Teresa E. McLaughlin, argued, Gretchen M. Wolfinger, USDOJ-Tax Division, Washington, DC, for appellee.

Before WOLLMAN, BRIGHT, and COLLOTON, Circuit Judges.

COLLOTON, Circuit Judge.

Elaine T. Pagonis brought this action against the United States seeking relief in a tax dispute with the government. The district court[1] dismissed the case for lack of subject matter jurisdiction. We affirm.

I.

The Internal Revenue Service ("IRS") conducted a civil audit of Pagonis and issued a notice of deficiency on June 15, 1998. The notice stated that Pagonis owed additional income taxes and penalties totaling $550,900 for tax years 1992, 1993, and 1994. The notice was sent by certified mail, return receipt requested, to Pagonis at her last known address, which was her residence.
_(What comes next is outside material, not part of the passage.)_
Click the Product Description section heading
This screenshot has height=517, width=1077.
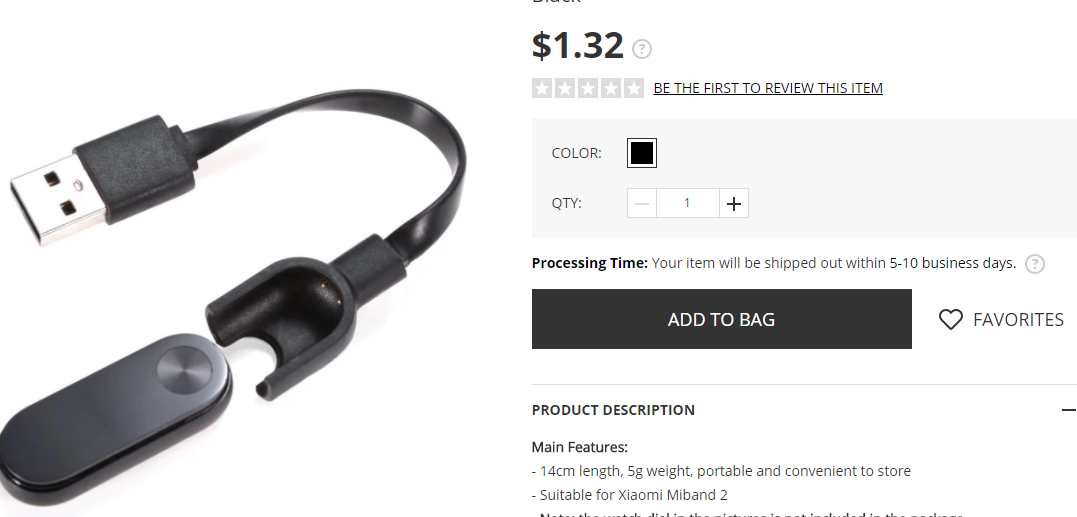coord(613,410)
Delivery was attempted and notices of the certified mail were left at Pagonis's residence on June 16 and June 22, 1998. Pagonis asserts that she does not know where she was on those days, although she speculates that she may have been visiting her mother in Florida. On July 2, 1998, the notice of deficiency was returned to the IRS as "unclaimed."

The IRS made no further attempts to notify Pagonis of its deficiency determination, and at least ninety days after the notice of deficiency was mailed, the IRS assessed the tax deficiencies and penalties stated in the notice. According to Pagonis, she did not know about the assessment until she began receiving collection notices from the IRS in the second half of 1999. Pagonis subsequently requested that the IRS abate her taxes, alleging that the assessment was incorrect. The IRS agreed to abate in part the tax deficiency assessments, eliminating completely the assessment for 1992 and reducing the assessments for 1993 and 1994. Nevertheless, as of 2007, Pagonis's total tax liability, including penalties and interest, was approximately $230,000.

In July 2007, Pagonis filed this action in the district court. In her amended complaint, she alleged that the IRS violated her rights to due process of law by assessing the taxes without taking additional steps, after the deficiency notice was returned unclaimed, to notify Pagonis of the deficiency determination. She sought an order setting aside the assessments, a permanent injunction against further assessment or collection of taxes for the years 1992, 1993, and 1994, and a refund of any taxes already collected.

In August 2007, while the suit was pending, the IRS filed a notice of a federal tax lien regarding the assessed deficiencies. Pagonis requested and received a collection due process hearing, which took place in November 2007. The IRS Appeals Office determined that the filing of the lien was appropriate, and refused to consider Pagonis's challenge to the underlying tax liability. The appeals office reasoned that the issue had been considered twice in administrative or judicial hearings—in a bankruptcy proceeding and when Pagonis submitted an "Offer in Compromise for Doubt as to Liability." See generally 26 *812 U.S.C. § 7122(a); Treas. Reg. § 301.7122-1(b); Speltz v. Comm'r, 454 F.3d 782, 784 (8th Cir.2006).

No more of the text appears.